Questions & Answers

  • asked in Humanities 21st Jan '15:

    What is the counter argument to being a "religious moderate"?. Is it time for moderates to choose sides?.

    Amal Ghazal replied 22nd Jan '15:

    A religious moderate assumes a certain position towards religious texts and their interpretation. Such a position implies non-adherence to a literal meaning of the religious text and an inclination to allow flexibility and accommodation in its understanding and interpretation, taking into account the present circumstances rather than the mere historical ones that might have informed past interpretations, now deemed unacceptable or unsuitable.

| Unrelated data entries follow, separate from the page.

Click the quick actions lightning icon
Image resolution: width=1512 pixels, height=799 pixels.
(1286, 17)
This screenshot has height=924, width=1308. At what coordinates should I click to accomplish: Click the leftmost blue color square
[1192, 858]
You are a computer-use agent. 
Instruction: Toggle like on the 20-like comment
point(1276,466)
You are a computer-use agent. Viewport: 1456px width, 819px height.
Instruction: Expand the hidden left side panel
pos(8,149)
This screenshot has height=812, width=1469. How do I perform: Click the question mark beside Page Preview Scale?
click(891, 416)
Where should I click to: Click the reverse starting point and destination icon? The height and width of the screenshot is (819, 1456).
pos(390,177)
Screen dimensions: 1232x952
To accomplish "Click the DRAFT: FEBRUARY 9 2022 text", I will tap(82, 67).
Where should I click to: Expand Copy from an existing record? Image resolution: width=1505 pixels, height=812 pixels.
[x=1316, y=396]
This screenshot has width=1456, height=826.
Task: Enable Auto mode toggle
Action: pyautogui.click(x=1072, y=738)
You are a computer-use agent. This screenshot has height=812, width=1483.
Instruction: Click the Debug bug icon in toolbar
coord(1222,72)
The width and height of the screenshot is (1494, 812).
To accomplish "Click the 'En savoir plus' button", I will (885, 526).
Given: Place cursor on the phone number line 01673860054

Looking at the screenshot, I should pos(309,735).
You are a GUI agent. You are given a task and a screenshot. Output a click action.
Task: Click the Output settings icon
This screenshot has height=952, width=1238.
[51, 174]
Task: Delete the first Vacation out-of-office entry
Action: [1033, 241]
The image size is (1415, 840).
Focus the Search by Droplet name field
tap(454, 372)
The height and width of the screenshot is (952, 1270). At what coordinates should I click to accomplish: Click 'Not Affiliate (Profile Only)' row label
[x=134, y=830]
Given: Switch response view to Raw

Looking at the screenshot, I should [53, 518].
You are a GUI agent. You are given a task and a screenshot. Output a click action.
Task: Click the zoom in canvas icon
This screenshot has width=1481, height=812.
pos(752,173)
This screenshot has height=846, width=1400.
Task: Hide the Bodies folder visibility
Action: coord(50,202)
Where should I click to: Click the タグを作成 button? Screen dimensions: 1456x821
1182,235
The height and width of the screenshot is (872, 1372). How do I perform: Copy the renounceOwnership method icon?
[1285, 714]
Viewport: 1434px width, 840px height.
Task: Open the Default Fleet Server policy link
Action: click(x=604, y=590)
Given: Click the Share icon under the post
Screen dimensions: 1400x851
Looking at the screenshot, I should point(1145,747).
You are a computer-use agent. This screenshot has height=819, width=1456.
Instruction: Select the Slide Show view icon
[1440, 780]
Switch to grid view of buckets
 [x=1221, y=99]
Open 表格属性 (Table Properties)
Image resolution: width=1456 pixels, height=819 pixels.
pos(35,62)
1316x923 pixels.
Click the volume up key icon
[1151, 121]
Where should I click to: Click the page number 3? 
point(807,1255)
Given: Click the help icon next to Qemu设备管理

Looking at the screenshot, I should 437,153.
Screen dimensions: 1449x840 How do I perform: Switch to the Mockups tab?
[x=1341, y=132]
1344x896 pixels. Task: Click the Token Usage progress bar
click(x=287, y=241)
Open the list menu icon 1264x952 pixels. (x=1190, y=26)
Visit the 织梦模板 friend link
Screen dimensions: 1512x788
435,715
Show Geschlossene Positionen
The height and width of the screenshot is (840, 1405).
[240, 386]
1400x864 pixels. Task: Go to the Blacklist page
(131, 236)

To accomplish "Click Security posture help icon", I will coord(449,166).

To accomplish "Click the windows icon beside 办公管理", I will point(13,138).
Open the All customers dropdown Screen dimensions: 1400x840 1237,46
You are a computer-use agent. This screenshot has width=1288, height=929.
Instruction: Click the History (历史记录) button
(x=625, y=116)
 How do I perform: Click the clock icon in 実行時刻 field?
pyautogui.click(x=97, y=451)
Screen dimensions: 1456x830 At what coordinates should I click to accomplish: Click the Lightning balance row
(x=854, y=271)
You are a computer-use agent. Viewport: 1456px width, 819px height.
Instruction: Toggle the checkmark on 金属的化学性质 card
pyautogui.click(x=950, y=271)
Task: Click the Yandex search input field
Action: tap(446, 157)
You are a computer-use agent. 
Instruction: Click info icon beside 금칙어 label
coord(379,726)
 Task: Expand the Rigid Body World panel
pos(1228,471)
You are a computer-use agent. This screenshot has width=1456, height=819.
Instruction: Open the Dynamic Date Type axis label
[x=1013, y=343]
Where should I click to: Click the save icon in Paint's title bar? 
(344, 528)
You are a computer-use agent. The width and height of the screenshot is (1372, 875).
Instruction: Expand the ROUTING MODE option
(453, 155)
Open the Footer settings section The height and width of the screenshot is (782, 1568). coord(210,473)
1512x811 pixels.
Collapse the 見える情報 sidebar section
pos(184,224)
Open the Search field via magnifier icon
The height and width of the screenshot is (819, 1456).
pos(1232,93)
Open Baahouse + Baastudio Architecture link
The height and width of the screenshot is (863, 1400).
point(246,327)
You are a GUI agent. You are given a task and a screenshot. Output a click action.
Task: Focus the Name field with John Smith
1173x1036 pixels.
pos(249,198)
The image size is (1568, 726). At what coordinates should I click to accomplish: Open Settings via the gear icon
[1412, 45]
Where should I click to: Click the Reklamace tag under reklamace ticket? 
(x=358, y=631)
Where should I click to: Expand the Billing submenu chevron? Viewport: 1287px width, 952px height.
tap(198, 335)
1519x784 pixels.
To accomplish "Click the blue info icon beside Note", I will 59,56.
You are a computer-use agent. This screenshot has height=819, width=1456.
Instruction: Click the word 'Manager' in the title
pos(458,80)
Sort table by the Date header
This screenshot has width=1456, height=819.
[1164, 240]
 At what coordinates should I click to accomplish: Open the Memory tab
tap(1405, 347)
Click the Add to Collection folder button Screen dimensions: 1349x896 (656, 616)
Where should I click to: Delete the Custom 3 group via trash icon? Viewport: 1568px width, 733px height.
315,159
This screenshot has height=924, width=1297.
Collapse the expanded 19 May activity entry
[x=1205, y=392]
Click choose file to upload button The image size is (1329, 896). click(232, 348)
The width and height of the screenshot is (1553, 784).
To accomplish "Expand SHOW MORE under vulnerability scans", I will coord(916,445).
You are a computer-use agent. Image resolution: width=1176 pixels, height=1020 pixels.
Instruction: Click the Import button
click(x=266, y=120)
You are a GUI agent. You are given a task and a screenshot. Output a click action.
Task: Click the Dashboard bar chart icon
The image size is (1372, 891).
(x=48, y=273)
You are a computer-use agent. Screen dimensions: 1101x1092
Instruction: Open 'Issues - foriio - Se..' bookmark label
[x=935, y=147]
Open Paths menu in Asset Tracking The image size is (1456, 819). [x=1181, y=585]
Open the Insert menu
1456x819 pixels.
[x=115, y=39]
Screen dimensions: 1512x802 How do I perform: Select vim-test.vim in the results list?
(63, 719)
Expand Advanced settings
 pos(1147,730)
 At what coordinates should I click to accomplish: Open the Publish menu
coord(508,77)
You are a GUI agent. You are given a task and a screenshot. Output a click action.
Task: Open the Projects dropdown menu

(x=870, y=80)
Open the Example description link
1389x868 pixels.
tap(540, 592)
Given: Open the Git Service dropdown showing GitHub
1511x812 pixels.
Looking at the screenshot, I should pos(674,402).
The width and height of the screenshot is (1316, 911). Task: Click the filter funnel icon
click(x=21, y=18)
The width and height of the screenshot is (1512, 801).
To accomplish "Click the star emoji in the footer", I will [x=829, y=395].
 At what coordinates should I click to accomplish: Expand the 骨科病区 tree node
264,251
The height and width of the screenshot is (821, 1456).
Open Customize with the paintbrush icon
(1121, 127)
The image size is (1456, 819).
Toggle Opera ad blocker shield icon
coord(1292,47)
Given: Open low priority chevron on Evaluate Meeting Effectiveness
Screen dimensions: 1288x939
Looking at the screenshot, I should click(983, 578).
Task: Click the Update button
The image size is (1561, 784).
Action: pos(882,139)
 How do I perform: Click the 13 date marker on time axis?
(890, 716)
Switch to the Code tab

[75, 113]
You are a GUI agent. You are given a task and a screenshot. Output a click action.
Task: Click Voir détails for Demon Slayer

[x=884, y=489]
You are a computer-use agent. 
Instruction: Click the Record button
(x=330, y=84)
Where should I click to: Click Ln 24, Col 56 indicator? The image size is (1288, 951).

    Both 'religious' and 'moderate' are contentious terms but belong to their own epistemological circumstances that should be taken into account. Thus, there is always a counter argument to what is 'religious' and what is 'moderate' but considered within their own contemporary context, they carry a specific meaning for those who identify with a certain religion and take positions within a wide spectrum of opinions and attitudes that identify them as both 'religious' and 'moderate'. 'Moderate' is not an absolute description but a relative one.

    Because 'moderate' is relative, a moderate is by definition someone who is choosing sides. A 'religious moderate' thus is someone who is faced with several options regarding religious practice and interpretation and he/she takes a position that is distinct from other positions, some of which can be considered extreme or radical.